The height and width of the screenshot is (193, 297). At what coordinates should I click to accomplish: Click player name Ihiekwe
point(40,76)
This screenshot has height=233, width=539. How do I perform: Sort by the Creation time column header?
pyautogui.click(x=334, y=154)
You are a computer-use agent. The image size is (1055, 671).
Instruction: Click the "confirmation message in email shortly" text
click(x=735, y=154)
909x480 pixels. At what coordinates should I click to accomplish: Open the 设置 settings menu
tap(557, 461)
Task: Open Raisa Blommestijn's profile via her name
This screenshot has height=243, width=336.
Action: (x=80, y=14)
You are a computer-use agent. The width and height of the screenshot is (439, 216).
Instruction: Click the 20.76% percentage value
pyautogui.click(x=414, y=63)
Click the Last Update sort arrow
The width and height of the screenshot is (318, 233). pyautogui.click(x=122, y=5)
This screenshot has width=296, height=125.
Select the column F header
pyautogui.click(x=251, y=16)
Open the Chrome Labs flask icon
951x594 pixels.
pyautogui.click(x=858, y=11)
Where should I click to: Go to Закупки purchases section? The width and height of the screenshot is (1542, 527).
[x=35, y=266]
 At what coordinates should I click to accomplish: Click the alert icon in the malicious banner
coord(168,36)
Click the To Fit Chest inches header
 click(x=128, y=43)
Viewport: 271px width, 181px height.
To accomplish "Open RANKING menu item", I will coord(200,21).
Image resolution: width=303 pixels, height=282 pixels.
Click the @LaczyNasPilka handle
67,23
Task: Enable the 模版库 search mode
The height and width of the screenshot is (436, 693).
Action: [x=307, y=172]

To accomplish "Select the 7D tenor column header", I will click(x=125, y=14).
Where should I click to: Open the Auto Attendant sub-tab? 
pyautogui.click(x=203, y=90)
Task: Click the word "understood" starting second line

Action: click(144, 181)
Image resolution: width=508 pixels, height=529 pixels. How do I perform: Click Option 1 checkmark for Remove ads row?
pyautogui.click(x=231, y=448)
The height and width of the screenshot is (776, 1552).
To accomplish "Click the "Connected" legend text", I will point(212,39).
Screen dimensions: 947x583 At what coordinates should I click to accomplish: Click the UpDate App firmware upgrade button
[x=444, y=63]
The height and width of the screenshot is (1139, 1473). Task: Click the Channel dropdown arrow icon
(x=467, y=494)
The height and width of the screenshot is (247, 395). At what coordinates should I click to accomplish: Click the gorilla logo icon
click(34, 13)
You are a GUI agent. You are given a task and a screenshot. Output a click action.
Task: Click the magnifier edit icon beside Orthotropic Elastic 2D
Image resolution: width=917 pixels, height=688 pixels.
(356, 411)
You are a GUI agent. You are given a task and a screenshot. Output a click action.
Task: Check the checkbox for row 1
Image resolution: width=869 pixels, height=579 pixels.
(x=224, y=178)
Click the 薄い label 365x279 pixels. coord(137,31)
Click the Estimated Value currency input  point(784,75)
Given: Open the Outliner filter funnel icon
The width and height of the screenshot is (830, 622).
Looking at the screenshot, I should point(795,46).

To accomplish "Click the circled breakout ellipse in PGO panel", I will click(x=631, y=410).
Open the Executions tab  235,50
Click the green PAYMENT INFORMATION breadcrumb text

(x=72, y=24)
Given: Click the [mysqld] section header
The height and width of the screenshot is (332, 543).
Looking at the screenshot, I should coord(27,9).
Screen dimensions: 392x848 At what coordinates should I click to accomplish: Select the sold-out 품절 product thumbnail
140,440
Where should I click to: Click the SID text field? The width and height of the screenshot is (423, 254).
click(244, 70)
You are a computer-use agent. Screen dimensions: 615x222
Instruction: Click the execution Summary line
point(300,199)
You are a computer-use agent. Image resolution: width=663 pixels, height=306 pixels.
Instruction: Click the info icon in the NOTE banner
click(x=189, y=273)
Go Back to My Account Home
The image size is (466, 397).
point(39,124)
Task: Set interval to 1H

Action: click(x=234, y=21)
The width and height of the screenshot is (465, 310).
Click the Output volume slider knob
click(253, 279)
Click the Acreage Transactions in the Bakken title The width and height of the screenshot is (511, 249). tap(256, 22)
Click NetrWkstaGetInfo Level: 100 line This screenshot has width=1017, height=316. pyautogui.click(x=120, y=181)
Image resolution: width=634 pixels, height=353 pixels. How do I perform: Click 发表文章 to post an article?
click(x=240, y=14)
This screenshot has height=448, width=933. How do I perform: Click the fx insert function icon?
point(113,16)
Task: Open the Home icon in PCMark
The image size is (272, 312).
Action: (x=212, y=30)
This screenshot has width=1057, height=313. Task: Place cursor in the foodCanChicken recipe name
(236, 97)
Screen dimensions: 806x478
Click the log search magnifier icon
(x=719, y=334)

● **Exercise goal**
In the listing above, find each line containing "will" and copy it.

● **Solution to the exercise**
To accomplish "Open RANKING menu item", I will coord(200,21).
To accomplish "Select the 7D tenor column header", I will click(x=125, y=14).
To accomplish "Click the "Connected" legend text", I will point(212,39).
To accomplish "Click the circled breakout ellipse in PGO panel", I will click(x=631, y=410).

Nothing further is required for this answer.